Source excerpt:
Friday afternoon saw the official announcement of the latest coup Saudi Arabia has struck against the traditional soccer establishment. Jhon Durán, Aston Villa's impossibly cool backup striker, is headed to Saudi Pro League club Al-Nassr, which has acquired the Colombian's services for a reported transfer fee of €77 million. The move is just the latest escalation of an ongoing trend that has seen dozens of legitimately top-level talents eschew Europe's big leagues in favor of Saudi Arabia's big bucks. Like all those other moves, this one sucks ass.
The word "unprecedented" has already been attached to several previous transfers into the SPL, but it needs to be trotted out once again to describe the Durán move. This one's a lot like the Gabri Veiga transfer, only much, much more significant. Veiga was (and I guess still is?) a young prospect with genuine potential to one day reach the elite of the elite, but was not yet of serious interest to the top clubs as anything other than a flier. Durán, in contrast, has already gotten the big boys' tongues wagging. He's proven his scoring prowess in the best league in the world. He's played, and played well, in the Champions League. He's probably the single best U23 striker prospect in the world. West Ham and Chelsea both came close to signing him last summer, and his star has only risen since then. Aston Villa didn't hesitate to slap down the £57 million bid West Ham sent for Durán about a week ago, no doubt expecting that in a mere matter of months even bigger clubs—the likes of Chelsea, Paris Saint-Germain, and Barcelona have all reportedly been keeping a close eye on him—would come offering even bigger money. Anyone who pays attention to this stuff would've predicted that, by this time next year, Durán would have been either the face of Aston Villa's attack or the splashy new signing of one of Europe's perennial contenders. Veiga could've maybe, eventually gotten to where Durán is now, right on the doorstep of the soccer elite. And yet Durán, like Veiga, turned away.

Dataset extract:
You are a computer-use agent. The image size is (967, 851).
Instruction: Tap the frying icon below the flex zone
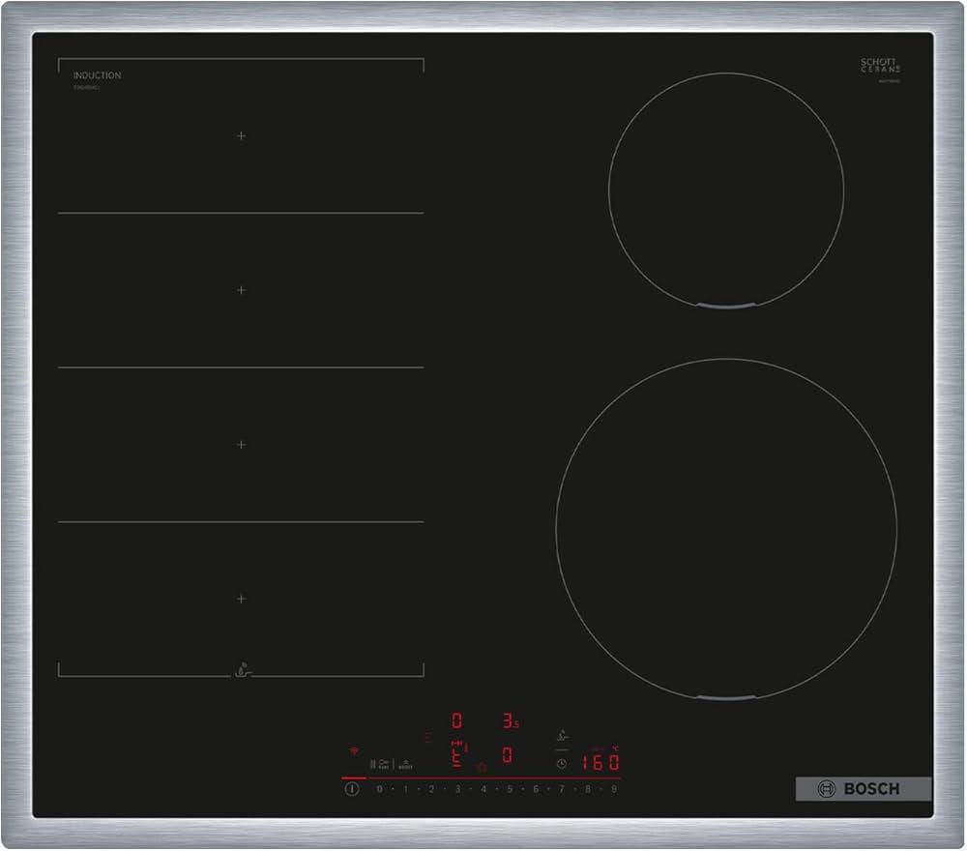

Problem statement: In the article on Jhon Durán's transfer, which club is acquiring him? The data has no connection to the text.

Exercise result: Al-Nassr, a Saudi Pro League club.